▶ _Instructions for the task_: State how many lines in the records below contain the string "pixels". Reply with the number only.

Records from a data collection
>> Begin
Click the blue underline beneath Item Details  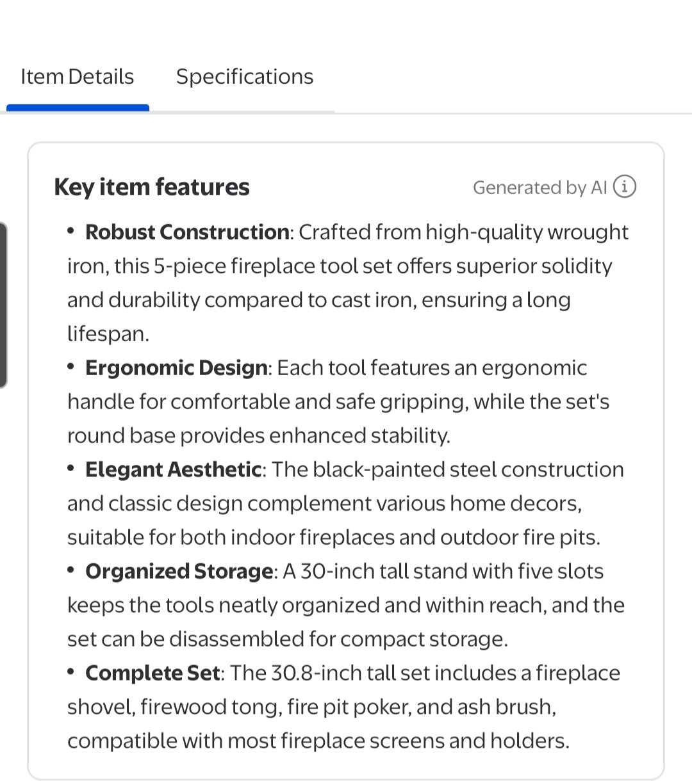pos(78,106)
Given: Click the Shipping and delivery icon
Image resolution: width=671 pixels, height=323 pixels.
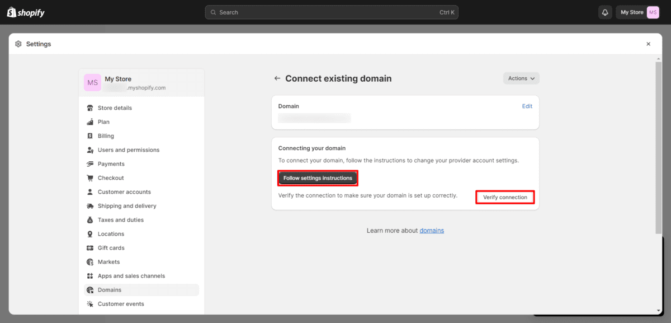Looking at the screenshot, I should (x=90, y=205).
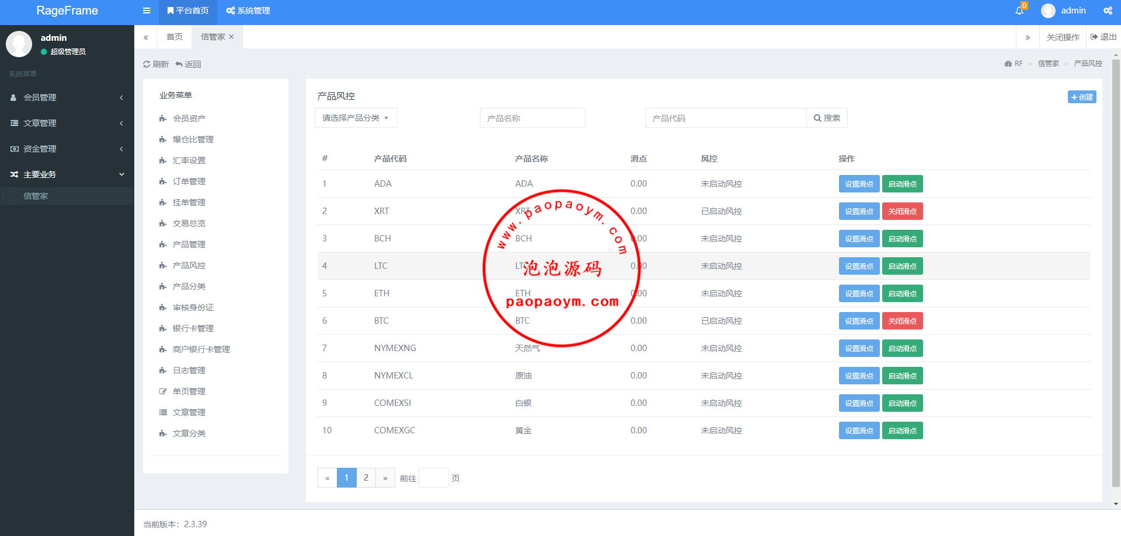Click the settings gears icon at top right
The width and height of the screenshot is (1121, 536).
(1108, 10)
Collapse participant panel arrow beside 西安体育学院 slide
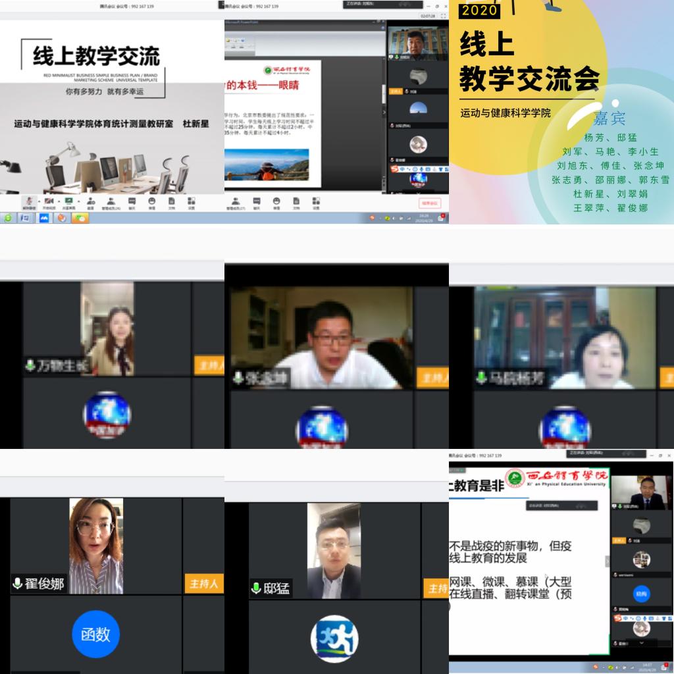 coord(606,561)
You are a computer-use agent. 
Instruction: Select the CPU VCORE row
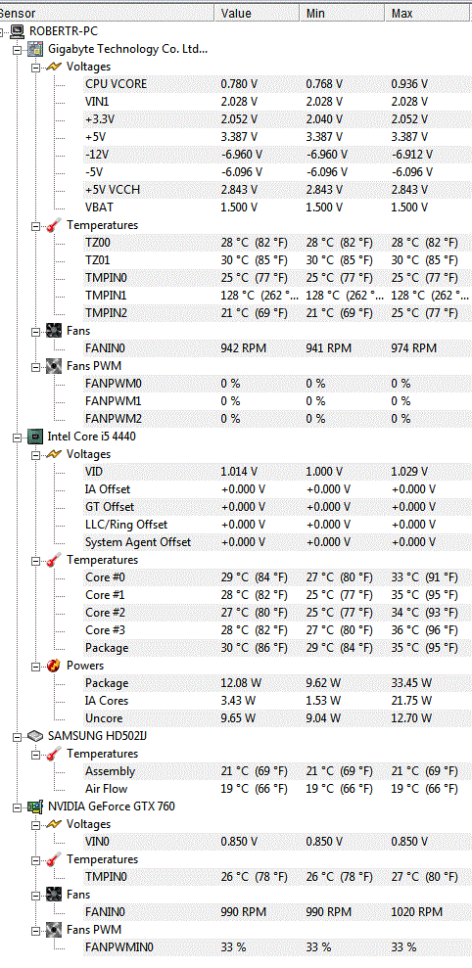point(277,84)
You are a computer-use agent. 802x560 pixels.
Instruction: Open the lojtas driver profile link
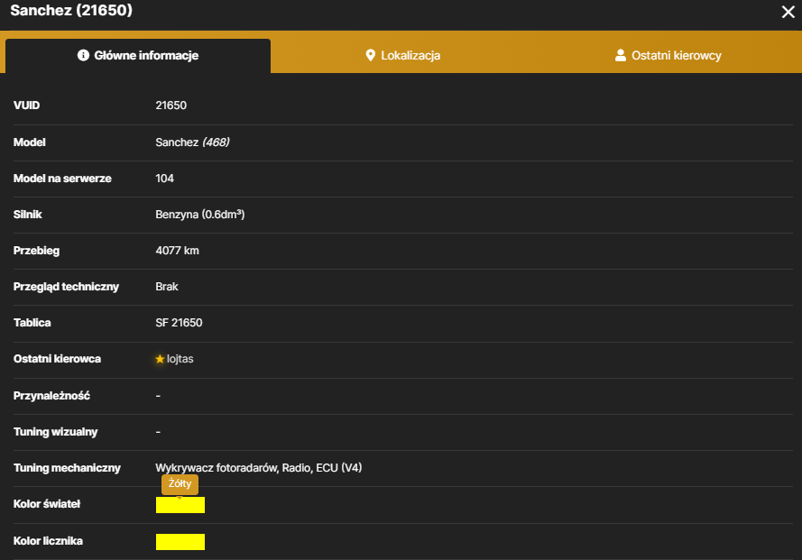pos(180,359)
>> End
▶ _Exercise output_: 2